Viele Tränen des Glücks flossen bei einer Frau aus der Region mit trauriger Vorgeschichte; sie hatte zuvor vier Fehlgeburten. Mit engmaschiger medizinischer Betreuung konnte sie im fünften Anlauf ein gesundes Kind zur Welt bringen und nach kurzer Zeit auf der Frühchenstation mit nach Hause nehmen.

Die jüngste Mutti war im vergangenen Jahr 14 Jahre, die älteste 46 Jahre. Die „schwerste“ Geburt war ein Mädchen mit 5.680 Gramm und 55 cm Länge. Die meisten Geburten gab es am 11. August 2022. An dem warmen Sommertag zur Hanse Sail wurden 14 Kinder im Südstadtklinikum geboren, die das Team der Geburtenstation ordentlich ins Schwitzen gebracht haben.

Große Beliebtheit erfreuten sich auch weiterhin kurze deutsche Namen. Ganz oben standen bei den Mädels Ida, Emilia, Frieda, Merle, Mia, Hannah, Leni und Mila. Spitzenreiter bei den Buben waren Theo, Oskar, Fiete, Noah, Finn und Liam. Die Wahl auf die wohl ausgefallensten männlichen Namen fiel in diesem Jahr auf Keygo, Caspian, Leev, Cayden-Harvey, Styrmir, Hardin-Artorias, King Wilfred und Bradyen Sky sowie beim weiblichen Nachwuchs auf Summer Agape, Talvi, Grace-Kelly, Melodie-Malou, Jorja und Gyda-Lovis.

Emotionale Momente auf der Frühchenstation

Mit der Klinik für Neonatologie und der Universitätsfrauenklinik steht den Familien des Landes das größte Perinatalzentrum (LEVEL I) des Landes zur Versorgung von Früh- und Neugeborenen zur Verfügung. Das interdisziplinäre Fachzentrum ist auf alle Notlagen und Risiken sowohl für die Schwangeren als auch für die Neugeborenen eingestellt und betreut Risikoschwangere und Neugeborene aus einem großen regionalen Umkreis.

Im Vorjahr wurden dort insgesamt 267 Mädchen und Jungen vor dem errechneten Geburtstermin betreut (2021: 276). Darunter waren 44 kleine Kämpferherzen unter 1.500 Gramm sowie 28 Extremfrühstarter unter 1.250 Gramm und 20 unter 1.000 Gramm.

„Das Leichtgewicht dieses Jahres, ein Mädchen mit nur 380 Gramm Geburtsgewicht und 26 cm Länge, kam Anfang Juni an der Grenze der Überlebensmöglichkeit in der 24. Schwangerschaftswoche zur Welt“, berichtete der Chefarzt der Klinik für Neonatologie, PD Dr.
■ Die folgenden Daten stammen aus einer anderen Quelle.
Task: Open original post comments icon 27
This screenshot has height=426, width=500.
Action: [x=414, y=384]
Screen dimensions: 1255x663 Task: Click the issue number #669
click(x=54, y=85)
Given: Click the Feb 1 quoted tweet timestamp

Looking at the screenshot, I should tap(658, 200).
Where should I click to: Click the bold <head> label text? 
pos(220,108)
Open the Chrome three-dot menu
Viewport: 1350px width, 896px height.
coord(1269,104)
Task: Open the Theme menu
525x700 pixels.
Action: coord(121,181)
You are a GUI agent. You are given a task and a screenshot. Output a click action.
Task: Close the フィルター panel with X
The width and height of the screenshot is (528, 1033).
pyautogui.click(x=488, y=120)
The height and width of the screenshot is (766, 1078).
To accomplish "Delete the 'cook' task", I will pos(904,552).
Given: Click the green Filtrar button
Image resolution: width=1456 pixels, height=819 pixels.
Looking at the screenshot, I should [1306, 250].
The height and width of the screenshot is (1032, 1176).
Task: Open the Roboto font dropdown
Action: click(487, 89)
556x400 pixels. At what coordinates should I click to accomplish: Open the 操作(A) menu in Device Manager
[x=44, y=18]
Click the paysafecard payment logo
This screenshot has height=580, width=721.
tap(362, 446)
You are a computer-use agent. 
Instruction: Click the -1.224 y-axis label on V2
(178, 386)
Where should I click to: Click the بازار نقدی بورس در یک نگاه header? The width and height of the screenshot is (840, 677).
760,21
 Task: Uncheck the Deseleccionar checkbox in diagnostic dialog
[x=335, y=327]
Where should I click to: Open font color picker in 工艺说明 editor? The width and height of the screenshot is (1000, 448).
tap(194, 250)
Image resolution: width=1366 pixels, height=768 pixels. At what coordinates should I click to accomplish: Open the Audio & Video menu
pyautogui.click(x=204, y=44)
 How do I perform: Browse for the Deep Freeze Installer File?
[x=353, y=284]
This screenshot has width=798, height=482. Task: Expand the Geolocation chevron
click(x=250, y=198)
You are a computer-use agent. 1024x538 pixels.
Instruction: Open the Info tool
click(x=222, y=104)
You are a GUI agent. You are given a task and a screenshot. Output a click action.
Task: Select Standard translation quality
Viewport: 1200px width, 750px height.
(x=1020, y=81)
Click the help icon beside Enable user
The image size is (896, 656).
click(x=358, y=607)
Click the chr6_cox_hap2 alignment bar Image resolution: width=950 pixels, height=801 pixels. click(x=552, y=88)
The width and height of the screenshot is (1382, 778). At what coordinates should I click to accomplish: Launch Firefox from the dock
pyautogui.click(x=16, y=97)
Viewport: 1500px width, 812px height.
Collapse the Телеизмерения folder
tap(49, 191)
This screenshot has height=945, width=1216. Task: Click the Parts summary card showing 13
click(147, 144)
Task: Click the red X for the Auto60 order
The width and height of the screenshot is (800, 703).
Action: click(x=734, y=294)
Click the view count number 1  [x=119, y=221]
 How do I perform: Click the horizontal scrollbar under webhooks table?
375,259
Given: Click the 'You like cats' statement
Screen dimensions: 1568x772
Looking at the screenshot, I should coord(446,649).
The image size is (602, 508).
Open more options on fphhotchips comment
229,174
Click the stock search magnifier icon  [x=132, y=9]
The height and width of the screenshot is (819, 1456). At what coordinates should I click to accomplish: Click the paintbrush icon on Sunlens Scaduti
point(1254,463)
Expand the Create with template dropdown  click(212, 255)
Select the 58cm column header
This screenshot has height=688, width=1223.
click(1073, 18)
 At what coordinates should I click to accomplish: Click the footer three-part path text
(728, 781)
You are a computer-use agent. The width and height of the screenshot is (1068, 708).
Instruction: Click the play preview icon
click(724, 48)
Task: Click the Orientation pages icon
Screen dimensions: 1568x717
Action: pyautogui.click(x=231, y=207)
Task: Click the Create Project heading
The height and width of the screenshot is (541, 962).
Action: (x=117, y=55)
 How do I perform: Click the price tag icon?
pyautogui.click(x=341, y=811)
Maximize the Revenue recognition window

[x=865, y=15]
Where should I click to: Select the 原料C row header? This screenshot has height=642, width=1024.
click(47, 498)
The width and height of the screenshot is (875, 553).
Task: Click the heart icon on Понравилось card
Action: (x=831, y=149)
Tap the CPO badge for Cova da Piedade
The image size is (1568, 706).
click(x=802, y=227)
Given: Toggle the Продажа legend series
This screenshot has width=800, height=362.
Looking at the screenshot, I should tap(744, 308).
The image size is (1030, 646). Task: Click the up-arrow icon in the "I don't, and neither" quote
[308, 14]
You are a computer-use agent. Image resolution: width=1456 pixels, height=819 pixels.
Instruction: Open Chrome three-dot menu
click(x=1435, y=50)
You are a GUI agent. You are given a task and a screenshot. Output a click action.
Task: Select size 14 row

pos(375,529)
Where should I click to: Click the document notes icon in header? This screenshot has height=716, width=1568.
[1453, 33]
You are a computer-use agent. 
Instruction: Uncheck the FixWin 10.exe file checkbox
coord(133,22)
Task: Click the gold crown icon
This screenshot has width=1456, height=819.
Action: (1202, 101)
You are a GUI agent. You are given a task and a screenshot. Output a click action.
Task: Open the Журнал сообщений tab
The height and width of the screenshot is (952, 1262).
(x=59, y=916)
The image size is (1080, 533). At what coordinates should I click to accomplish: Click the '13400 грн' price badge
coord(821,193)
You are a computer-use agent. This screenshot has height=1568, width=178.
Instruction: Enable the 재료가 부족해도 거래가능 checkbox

Dirk M. Olbertz. „Nach 105 Tagen, eine harte Zeit für die besorgten Eltern, konnte das kleine Mädchen mit guter Prognose nach Hause entlassen werden. Das ist dann auch für unser gesamtes Team ein sehr emotionaler Moment“, so der Frühchenexperte.

„Auch die zwei Drillingsgeburten haben uns auf Trab gehalten. Für die unmittelbare Betreuung nach der Geburt sind drei Ärztinnen und Ärzte mit der Schwerpunktausbildung Neonatologie sowie mindestens drei intensivmedizinisch geschulte Fachpflegekräfte erforderlich. Es gilt, mögliche Anpassungsstörungen aufgrund der noch unreifen Entwicklung der Neugeborenen zu behandeln. Beide Drillingsgeburten und die Nachsorge auf der Fühchenstation verliefen sehr erfolgreich.“

Die Klinik für Neonatologie verfügt über 14 Intensiveinheiten und elf Nachsorgeplätze sowie kann bei notwendigen Verlegungen den am Südstadtklinikum stationierten Intensivtransporthubschrauber Christoph 92 mit mobilem Inkubator von der Johanniter Luftrettung nutzen.